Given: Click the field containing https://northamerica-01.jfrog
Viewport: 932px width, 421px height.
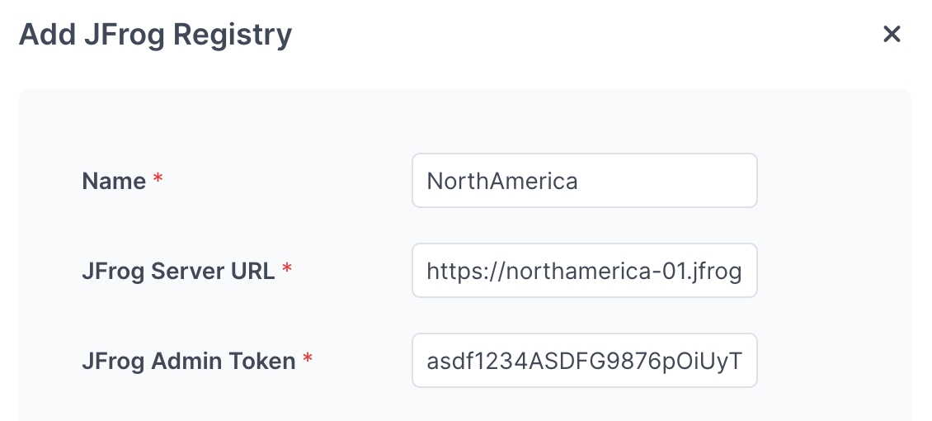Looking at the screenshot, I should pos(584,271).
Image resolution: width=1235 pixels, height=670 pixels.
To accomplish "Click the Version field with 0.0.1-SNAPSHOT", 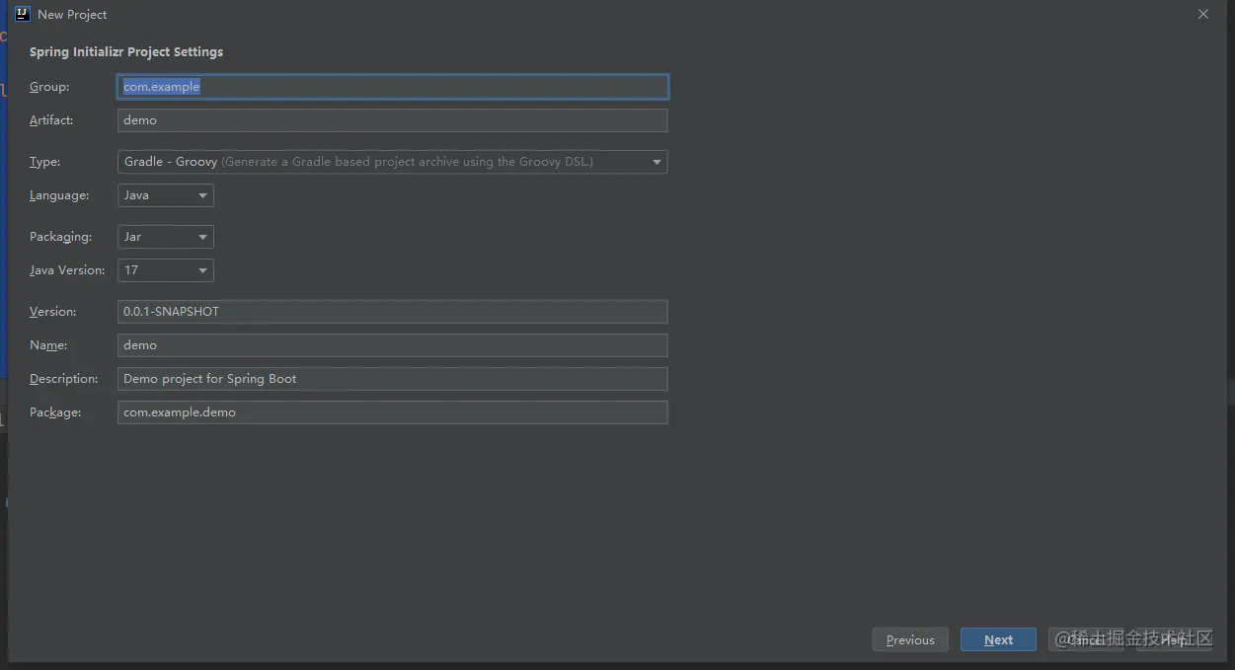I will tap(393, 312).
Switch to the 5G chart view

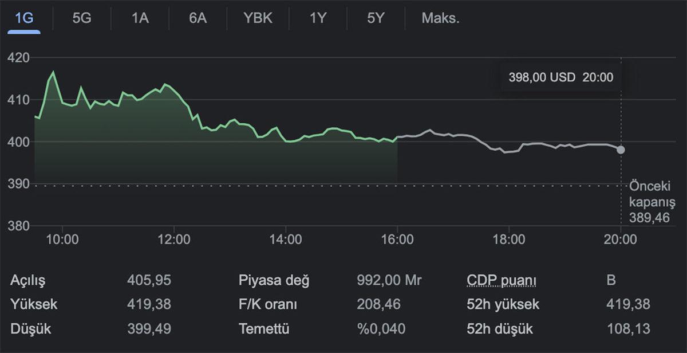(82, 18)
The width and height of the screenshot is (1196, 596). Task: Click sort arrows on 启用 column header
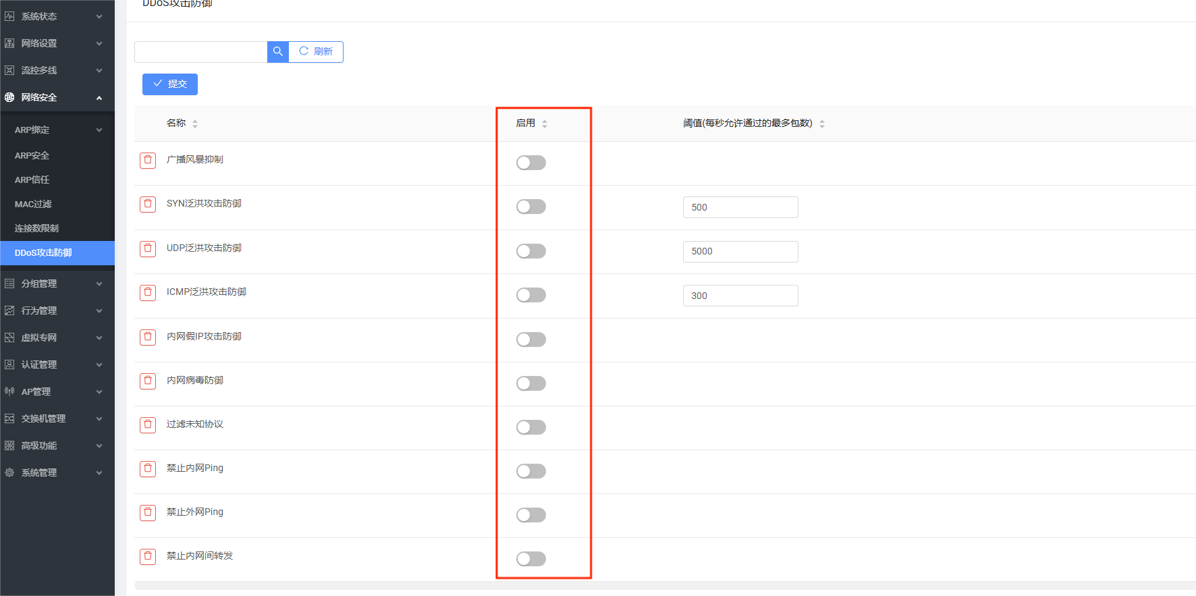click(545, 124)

- - -

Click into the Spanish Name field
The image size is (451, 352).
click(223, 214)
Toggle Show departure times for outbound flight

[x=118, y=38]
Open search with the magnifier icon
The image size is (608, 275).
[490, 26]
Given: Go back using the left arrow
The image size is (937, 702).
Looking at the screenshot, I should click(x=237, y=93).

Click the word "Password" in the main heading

- - -

For the records above, tally the lines in which "Given" appears, and give the number by itself.

2